■ **Given data**:
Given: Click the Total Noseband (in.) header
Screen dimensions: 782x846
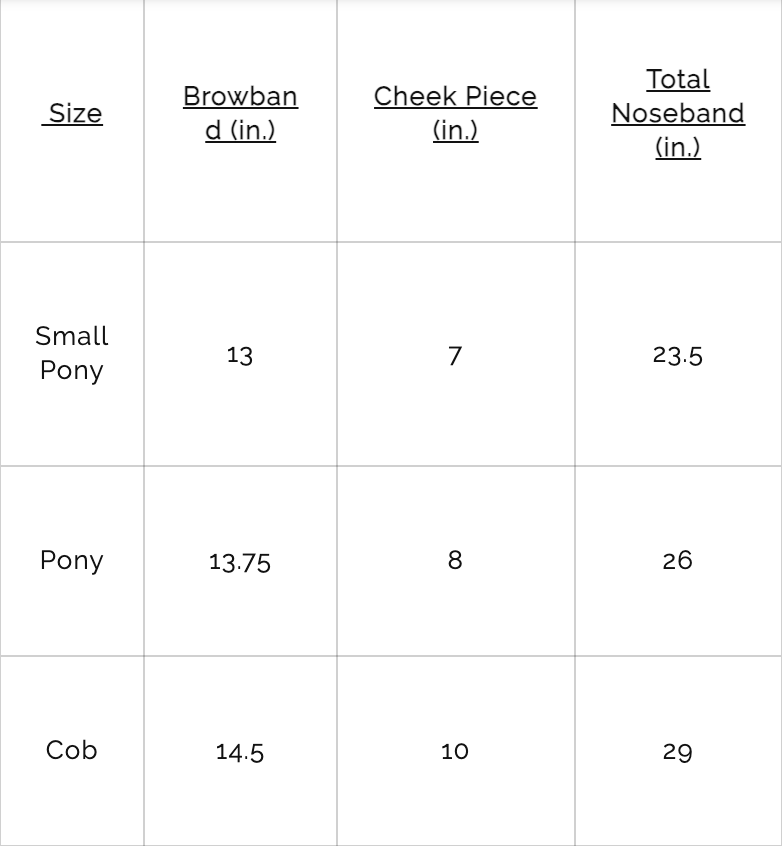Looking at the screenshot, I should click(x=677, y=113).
--
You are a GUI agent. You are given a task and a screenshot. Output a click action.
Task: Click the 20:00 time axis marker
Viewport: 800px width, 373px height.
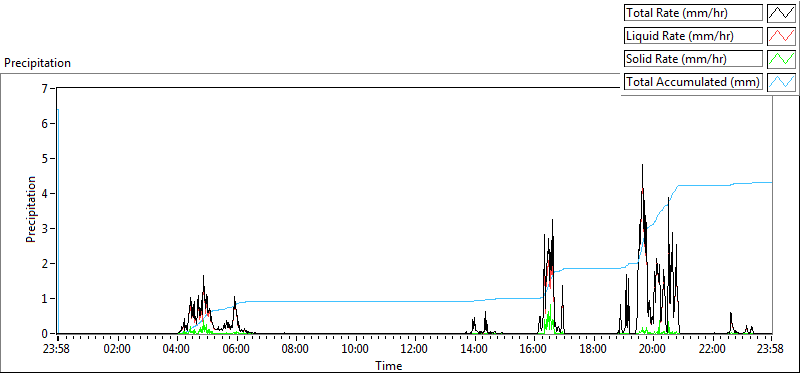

■ **Aim**: Change "header" to "column title" in the part of the rows that opens with the line containing "Given: Click the Total Noseband (in.) header" and closes with the line containing "Looking at the". Write those lines out again with nothing else altered, and leave out the pictures.

■ **Solution to this problem**:
Given: Click the Total Noseband (in.) column title
Screen dimensions: 782x846
Looking at the screenshot, I should click(x=677, y=113).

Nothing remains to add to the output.